TAG: Kenya
The year 2017 was a challenging one for Kenya’s economy, which reported a GDP growth rate of 4.9% – its lowest since 2013 – according to the Kenya National Bureau of Statistics. Dropping from 5.9% in 2016, the slowdown of GDP growth can be attributed to a number of factors, including protracted elections, severe droughts, as well as a deterioration of credit growth in the private sector.
While numerous factors have contributed to Kenya’s declining GDP expansion rate, one of the main reasons is the slowdown in private sector credit growth as a result of the interest rate cap introduced in 2016. In the inaugural OBG Business Barometer: Kenya CEO Survey, 89% of CEOs say that the newly imposed interest
rate cap has made it more difficult or much more difficult to access credit. Despite this, overall sentiment about Kenya’s economic outlook remains positive, with 75% of respondents saying that it is likely or very likely that their company will make a significant investment within the next 12 months.

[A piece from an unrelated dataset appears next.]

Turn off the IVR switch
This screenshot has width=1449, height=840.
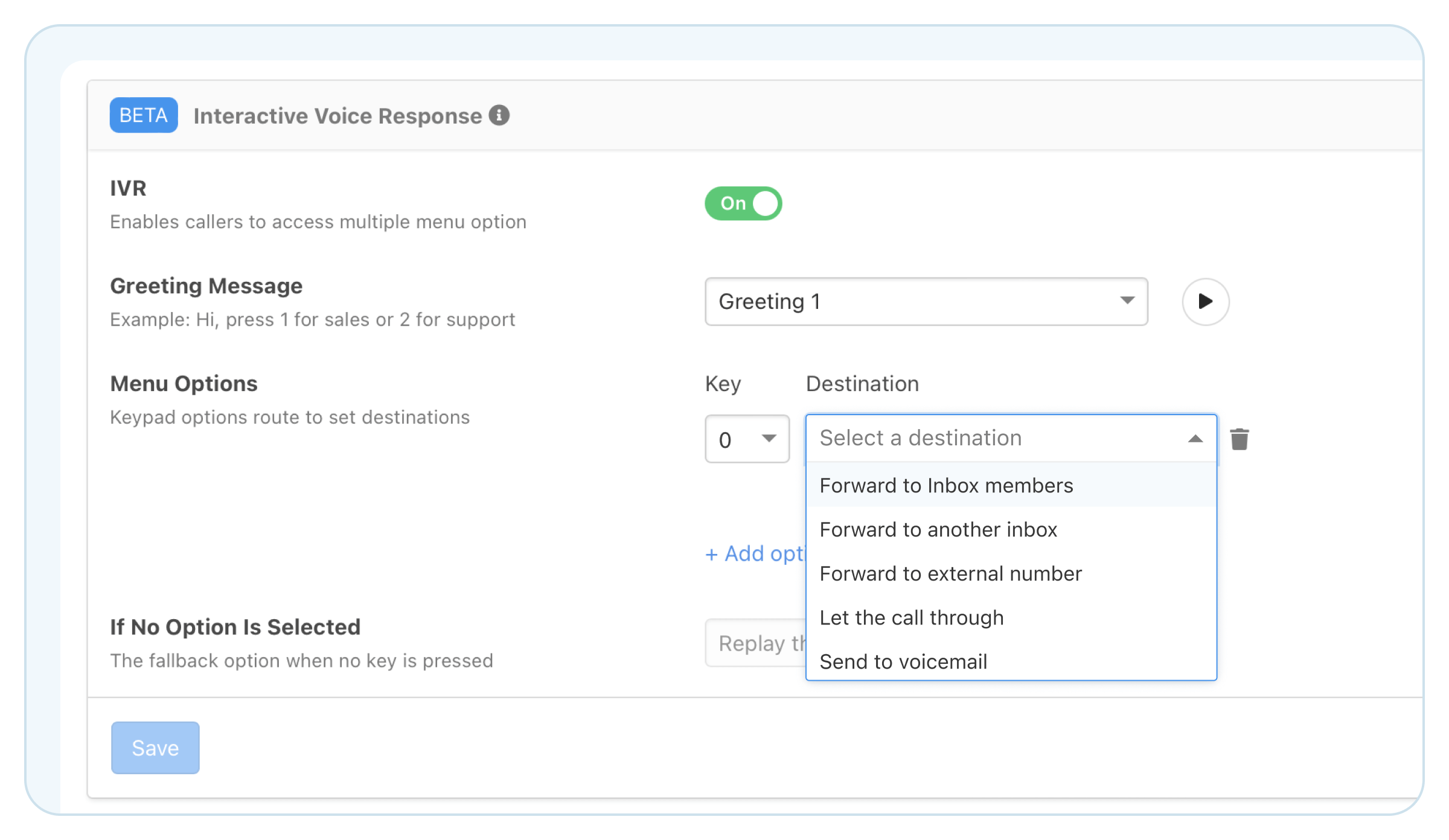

As the largest economy in the EAC, Kenya is a major player in both the region and sub-Saharan Africa as a whole. Over the past few decades, its market has transformed from being largely agrarian into one of the most diversified and innovative on the continent. It was sub-Saharan Africa’s fifth-largest economy in 2015, ranked 11th in inbound foreign direct investment and is one of the few countries in Africa that is not primarily dependent on extractive revenues.